On this note, I hope they built a very large space in their budget for replacing his name on the dozens of signs and posters at each facility (including the early 2000’s public safety posters)…that’s going to take a while
The WVIK article excerpt is wrong - Valencia wasn’t “first elected” Clerk in 2017. She was appointed in 2016, sworn-in in 2017, and won election in 2019 after running unopposed. Weird way to change facts on their part.
It’s amazing how the pandemic had forced us all to re-evaluate how we do things. An appointment to visit the SOS is a huge improvement over having the block out your entire day because of the unknown.
- Commissar Gritty - Wednesday, Aug 25, 21 @ 11:37 am:
Deerfield has reports of 6 hours to get in the door sometimes. Glad they’re doing something but they need to spread the program to other locations.
- Rabid - Wednesday, Aug 25, 21 @ 11:38 am:
SOS candidate needs a new idea
- Bothanspied - Wednesday, Aug 25, 21 @ 11:40 am:
I think it will organize the chaos and I welcome it. I also have a fear that the amount of people that can be seen in a day will dramatically drop, which will result in making appointments as doffi ukt to get as getting a vaccine appoint earlier this year. Hope I am wrong.
- Leslie K - Wednesday, Aug 25, 21 @ 11:42 am:
They seem to be doing this in a very thoughtful way. Offering a phone number for those not electronically inclined, some people will be accepted as walk-ins, good call center. Sounds very promising.
- Donnie Elgin - Wednesday, Aug 25, 21 @ 11:44 am:
Interesting fix. Rather than attacking the demand side; the SoS is limiting the supply of services.
Better to expand walk-up hours on Saturday and not close on Monday
- Candy Dogood - Wednesday, Aug 25, 21 @ 11:49 am:
Stepping into the 21st century.
- NIU Grad - Wednesday, Aug 25, 21 @ 12:00 pm:
I’m hoping they make it clearer on the website which ones are appointment-only and allow for appointments all the time (instead of the brief windows offered now). I gave up trying to find which ones require appointments on their website and had to track down news articles.
The experience was positive, but there were over a dozen people there being sent to a separate area to try to book an appointment on their phones because they didn’t know it was appointment-only. They should consider ordering large signage for those locations so they won’t need an employee with a bullhorn turning people away.
- NIU Grad - Wednesday, Aug 25, 21 @ 12:03 pm:
I just realized they blurred out Jesse White’s name in the ad so that this can be used after the next election…looks like they’re planning for the long-haul.
On this note, I hope they built a very large space in their budget for replacing his name on the dozens of signs and posters at each facility (including the early 2000’s public safety posters)…that’s going to take a while
- SAP - Wednesday, Aug 25, 21 @ 1:52 pm:
I think Alexi will claim that this was his idea.
- City Worker - Wednesday, Aug 25, 21 @ 2:40 pm:
The WVIK article excerpt is wrong - Valencia wasn’t “first elected” Clerk in 2017. She was appointed in 2016, sworn-in in 2017, and won election in 2019 after running unopposed. Weird way to change facts on their part.

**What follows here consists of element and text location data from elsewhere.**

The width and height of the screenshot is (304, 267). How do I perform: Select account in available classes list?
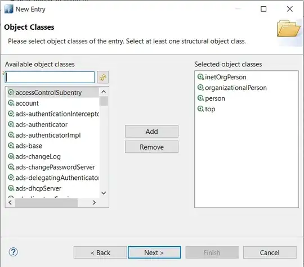(x=27, y=103)
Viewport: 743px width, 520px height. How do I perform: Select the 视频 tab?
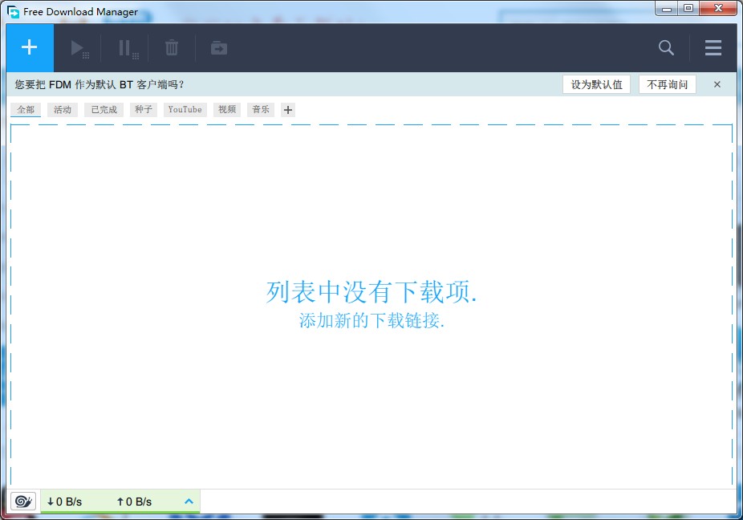point(228,110)
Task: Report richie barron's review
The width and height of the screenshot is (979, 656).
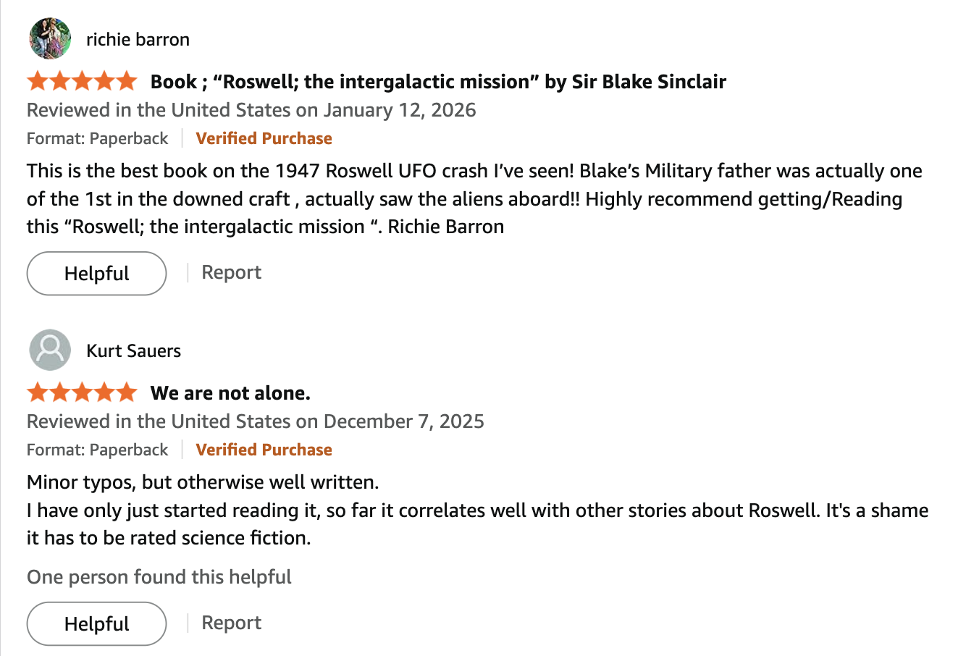Action: pyautogui.click(x=231, y=273)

- Just Me 2 - Wednesday, Aug 25, 21 @ 2:44 pm:
It’s amazing how the pandemic had forced us all to re-evaluate how we do things. An appointment to visit the SOS is a huge improvement over having the block out your entire day because of the unknown.
- BTO2 - Wednesday, Aug 25, 21 @ 3:07 pm:
SOS State Fair walk up tent was awesome. Too bad they couldn’t do this more often. Worth $5 fair entry fee.
- Joe Schmoe - Wednesday, Aug 25, 21 @ 10:00 pm:
So it’s taken SOS 16 months to figure this out??
- Non-AFSCME Unionized State Employee - Thursday, Aug 26, 21 @ 5:18 am:
While they’re at it, could SOS finally rename their web addresses to something more official sounding? Cyberdrive sounds like something so Y2K-ish.